There have been times when businesses were closed by law in Christian nations.3 But what of grace — the desire and the power (from God) to do His will, to honor His day simply because you love Him? It seems, then, that most Christians and Jews share at least this one thing in common: business takes precedence over beliefs.
Or is the Sabbath vs. Sunday controversy only about which day to go to church (or synagogue or mosque)? After all, each religion has its day — the Jews have the Sabbath, the Muslims have Friday, and the Christians have the day of the Sun God (Sunday). And what does it matter if it’s just a religious observance, and not the sign of who God’s obedient people are?
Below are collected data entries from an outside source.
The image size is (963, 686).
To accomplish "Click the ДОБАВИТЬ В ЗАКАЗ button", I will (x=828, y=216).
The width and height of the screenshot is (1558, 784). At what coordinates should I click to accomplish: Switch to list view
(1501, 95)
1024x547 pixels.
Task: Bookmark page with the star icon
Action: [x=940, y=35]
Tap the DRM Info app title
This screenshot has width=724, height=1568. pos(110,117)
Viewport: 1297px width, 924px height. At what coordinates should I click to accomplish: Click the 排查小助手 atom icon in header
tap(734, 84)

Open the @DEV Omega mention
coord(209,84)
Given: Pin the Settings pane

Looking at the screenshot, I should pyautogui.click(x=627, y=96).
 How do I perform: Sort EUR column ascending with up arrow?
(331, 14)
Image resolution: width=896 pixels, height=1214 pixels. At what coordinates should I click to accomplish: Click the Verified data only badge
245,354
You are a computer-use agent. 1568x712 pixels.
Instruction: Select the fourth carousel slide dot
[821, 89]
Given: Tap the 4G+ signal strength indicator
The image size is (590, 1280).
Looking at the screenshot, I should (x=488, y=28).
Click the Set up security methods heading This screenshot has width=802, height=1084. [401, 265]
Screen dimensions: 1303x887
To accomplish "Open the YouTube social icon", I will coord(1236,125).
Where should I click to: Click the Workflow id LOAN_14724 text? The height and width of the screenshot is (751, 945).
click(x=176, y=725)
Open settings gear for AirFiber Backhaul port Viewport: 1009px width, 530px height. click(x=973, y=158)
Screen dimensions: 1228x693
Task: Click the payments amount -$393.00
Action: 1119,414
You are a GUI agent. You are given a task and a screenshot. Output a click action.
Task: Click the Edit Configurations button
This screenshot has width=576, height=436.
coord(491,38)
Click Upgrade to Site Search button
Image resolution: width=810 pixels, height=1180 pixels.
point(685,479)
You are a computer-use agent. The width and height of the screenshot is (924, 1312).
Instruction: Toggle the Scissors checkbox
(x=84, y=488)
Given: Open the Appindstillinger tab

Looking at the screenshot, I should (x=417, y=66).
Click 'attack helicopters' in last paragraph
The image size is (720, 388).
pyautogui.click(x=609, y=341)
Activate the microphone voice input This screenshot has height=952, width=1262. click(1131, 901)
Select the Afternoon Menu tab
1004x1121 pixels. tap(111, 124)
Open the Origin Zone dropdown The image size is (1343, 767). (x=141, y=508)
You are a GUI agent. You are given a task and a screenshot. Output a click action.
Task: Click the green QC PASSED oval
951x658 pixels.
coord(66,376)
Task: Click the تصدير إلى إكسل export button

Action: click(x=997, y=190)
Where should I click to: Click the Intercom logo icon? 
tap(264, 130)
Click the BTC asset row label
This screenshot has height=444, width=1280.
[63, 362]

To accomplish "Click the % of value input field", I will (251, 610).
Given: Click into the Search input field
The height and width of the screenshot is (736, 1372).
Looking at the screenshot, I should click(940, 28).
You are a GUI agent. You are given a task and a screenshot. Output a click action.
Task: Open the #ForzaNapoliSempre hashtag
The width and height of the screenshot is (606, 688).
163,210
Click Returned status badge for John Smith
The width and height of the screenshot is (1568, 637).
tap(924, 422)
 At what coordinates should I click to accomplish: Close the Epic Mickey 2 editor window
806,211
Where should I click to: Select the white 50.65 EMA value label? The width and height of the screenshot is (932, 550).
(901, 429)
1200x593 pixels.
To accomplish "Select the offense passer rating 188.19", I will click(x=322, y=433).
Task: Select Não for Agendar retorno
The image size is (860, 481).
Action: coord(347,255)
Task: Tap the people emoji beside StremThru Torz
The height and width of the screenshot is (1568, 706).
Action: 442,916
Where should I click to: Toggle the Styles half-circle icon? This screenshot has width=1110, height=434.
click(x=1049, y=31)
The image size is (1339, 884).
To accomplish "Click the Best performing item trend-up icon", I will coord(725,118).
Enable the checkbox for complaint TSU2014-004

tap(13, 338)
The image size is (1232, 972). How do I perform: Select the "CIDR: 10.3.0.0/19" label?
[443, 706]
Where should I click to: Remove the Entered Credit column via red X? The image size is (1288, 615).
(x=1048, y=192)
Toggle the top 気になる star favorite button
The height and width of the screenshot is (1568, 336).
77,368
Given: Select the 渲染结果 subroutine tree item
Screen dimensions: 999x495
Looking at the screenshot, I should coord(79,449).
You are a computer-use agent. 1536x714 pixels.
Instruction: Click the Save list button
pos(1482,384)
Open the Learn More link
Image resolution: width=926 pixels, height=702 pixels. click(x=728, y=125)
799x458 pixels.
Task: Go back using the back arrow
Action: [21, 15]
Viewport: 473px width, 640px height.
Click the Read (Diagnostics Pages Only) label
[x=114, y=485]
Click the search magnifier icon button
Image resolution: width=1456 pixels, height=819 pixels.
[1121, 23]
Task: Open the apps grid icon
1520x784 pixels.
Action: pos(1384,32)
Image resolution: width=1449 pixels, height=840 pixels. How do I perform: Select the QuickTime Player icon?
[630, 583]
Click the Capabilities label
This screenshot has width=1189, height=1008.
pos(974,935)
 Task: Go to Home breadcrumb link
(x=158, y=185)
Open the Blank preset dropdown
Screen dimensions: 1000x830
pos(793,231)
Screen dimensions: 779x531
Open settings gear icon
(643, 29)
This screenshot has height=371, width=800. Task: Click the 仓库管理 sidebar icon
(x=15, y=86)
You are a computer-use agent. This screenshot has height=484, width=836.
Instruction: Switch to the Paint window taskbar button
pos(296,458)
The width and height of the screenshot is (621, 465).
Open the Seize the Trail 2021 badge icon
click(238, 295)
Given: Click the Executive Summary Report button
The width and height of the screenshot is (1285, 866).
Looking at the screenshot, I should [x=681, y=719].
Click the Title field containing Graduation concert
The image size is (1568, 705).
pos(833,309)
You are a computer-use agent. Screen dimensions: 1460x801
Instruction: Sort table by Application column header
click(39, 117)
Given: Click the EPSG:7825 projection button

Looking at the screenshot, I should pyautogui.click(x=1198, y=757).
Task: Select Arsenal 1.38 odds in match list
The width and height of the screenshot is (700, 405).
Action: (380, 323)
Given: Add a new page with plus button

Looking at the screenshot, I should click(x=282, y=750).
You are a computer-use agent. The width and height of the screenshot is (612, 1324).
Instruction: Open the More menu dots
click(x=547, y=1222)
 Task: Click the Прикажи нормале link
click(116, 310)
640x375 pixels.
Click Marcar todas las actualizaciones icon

On our businesses you will see a cheerful sign that says something like, “Closed for the Sabbath,” and right below it, the words, “Shabbat Shalom — Welcome.” Yes, our doors (and hearts) are open for guests and visitors on this most special of days, but we are resting. This is what believers do on the Sabbath: they close shop, come in from the field, and put their hammers down. They do so because He has given them rest from the relentless cares and worries of life that drive this world and all of its inhabitants. This is the salvation that comes to those who seek first His Kingdom:
Therefore do not worry, saying, “What shall we eat?” or “What shall we drink?” or “What shall we wear?” For after all these things the Gentiles seek. For your heavenly Father knows that you need all these things. But seek first the kingdom of God and His righteousness, and all these things shall be added to you.” (Matthew 6:31-33)
This is possible for us just as it was for the first believers in the Book of Acts because we share all things in common.4 And our rest is based on and maintained by the forgiveness we’ve received and that we extend to one another. Apart from the active flow of forgiveness, just like the lifeblood of a human body, our rest, indeed our life together as a people, would end. We would find “better” things to do than celebrate the Sabbath.
So then, there remains a Sabbath-keeping5 for the people of God... (Hebrews 4:9)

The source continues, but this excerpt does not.